Principal Accomplishments

Millstone Hill RadarMillstone Hill Radar
  • The Space Systems Analysis Group was established to focus on system-level studies of the U.S. national space enterprise.
  • The Extended Space Sensor Architecture, a net-centric test bed for space situational awareness, had its first deliveries into the Joint Space Operations Center (JSpOC). This capability provides real-time radar images from the Haystack Auxiliary sensor to JSpOC operators.
  • A multistatic radar test bed consisting of Haystack and Haystack Auxiliary illumination radars (components of the Lincoln Space Surveillance Complex), three fixed received sites, and one transportable receive site began operations. The test bed was used to demonstrate wideband bistatic tracking and interferometric 3-D inverse synthetic aperture radar imaging of satellites in low Earth orbits.
  • Millstone Hill radars and the Space-Based Visible sensor have provided space situational awareness data to support more than 50 new launches in the past year.
  • Initial optical processing to shape each of the three large mirrors on the Space Surveillance Telescope (SST) has been completed. The telescope gimbal has been assembled. Operations of the SST are scheduled to begin in late 2009. The SST will possess advanced ground-based optical system capability to enable detection and tracking of objects in space while providing rapid, wide-area search capability.

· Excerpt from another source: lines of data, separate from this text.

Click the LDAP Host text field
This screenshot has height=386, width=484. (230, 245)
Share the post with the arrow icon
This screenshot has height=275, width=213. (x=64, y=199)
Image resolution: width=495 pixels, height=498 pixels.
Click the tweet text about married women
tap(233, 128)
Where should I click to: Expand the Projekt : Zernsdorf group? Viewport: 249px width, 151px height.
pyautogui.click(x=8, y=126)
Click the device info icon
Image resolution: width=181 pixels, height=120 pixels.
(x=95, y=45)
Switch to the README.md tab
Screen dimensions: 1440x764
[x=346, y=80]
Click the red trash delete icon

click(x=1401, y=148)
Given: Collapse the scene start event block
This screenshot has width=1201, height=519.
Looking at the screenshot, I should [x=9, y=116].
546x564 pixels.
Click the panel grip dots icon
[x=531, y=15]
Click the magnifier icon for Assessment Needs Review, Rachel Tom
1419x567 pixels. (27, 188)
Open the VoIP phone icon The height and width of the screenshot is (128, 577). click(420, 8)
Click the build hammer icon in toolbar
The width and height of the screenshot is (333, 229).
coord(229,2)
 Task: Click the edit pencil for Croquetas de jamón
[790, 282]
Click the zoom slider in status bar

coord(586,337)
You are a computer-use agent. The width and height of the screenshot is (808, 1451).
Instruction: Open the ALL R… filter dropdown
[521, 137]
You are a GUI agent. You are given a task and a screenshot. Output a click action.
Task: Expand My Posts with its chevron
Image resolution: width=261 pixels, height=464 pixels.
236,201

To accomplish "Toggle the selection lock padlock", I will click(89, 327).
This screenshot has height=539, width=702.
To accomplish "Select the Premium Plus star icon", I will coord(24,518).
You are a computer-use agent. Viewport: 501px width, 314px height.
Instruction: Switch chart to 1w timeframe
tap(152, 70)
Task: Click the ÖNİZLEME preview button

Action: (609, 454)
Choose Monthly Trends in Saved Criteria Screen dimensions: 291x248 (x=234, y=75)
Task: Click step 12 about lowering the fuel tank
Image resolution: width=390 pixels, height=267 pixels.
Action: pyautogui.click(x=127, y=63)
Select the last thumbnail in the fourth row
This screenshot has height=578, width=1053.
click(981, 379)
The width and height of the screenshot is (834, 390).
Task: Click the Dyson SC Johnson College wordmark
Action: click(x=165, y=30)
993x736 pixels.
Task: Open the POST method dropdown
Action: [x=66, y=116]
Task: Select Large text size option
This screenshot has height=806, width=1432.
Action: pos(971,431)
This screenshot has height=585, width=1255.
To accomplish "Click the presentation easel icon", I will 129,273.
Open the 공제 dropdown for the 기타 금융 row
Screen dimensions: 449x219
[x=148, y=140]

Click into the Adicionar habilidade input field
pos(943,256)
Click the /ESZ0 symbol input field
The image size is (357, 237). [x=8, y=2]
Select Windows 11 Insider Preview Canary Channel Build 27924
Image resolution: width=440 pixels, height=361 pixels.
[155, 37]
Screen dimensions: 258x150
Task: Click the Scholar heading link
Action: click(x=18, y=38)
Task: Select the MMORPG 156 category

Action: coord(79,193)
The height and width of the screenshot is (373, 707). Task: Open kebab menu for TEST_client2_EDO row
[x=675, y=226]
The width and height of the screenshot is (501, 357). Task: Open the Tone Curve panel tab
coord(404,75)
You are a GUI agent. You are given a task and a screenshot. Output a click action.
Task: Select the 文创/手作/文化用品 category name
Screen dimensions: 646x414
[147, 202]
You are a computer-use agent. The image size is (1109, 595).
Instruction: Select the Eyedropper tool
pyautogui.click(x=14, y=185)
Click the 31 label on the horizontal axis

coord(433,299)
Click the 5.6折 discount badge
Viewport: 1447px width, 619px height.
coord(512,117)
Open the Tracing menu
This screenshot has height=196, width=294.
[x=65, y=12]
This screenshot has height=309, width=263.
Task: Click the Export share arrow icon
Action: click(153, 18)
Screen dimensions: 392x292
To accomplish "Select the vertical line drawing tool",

  • The Haystack Ultrawideband Satellite Imaging Radar (HUSIR) low-power driver tube transmitter and signal processor were integrated with a small (2.4 meter) antenna and successfully used to collect data from large, low Earth-orbiting satellites. This early test confirms operational readiness for integration with a 37-meter-diameter dish antenna. The HUSIR system will add significant new imaging capability to our nation’s space situational awareness network.
  • Focal plane detectors and readout electronics were delivered for the Extreme ultraviolet Experiment sensor on NASA’s Solar Dynamics Observatory.
  • A novel 256 × 256 long-wave infrared detector array capable of supporting 30,000 frames per second with pixel-level digitization and image processing was fabricated. This technology will enable the next generation of nighttime wide-area surveillance.
  • Fabrication and initial testing were completed for an 880-megapixel visible wavelength imager that enables wide-area persistent surveillance at up to 10 frames per second.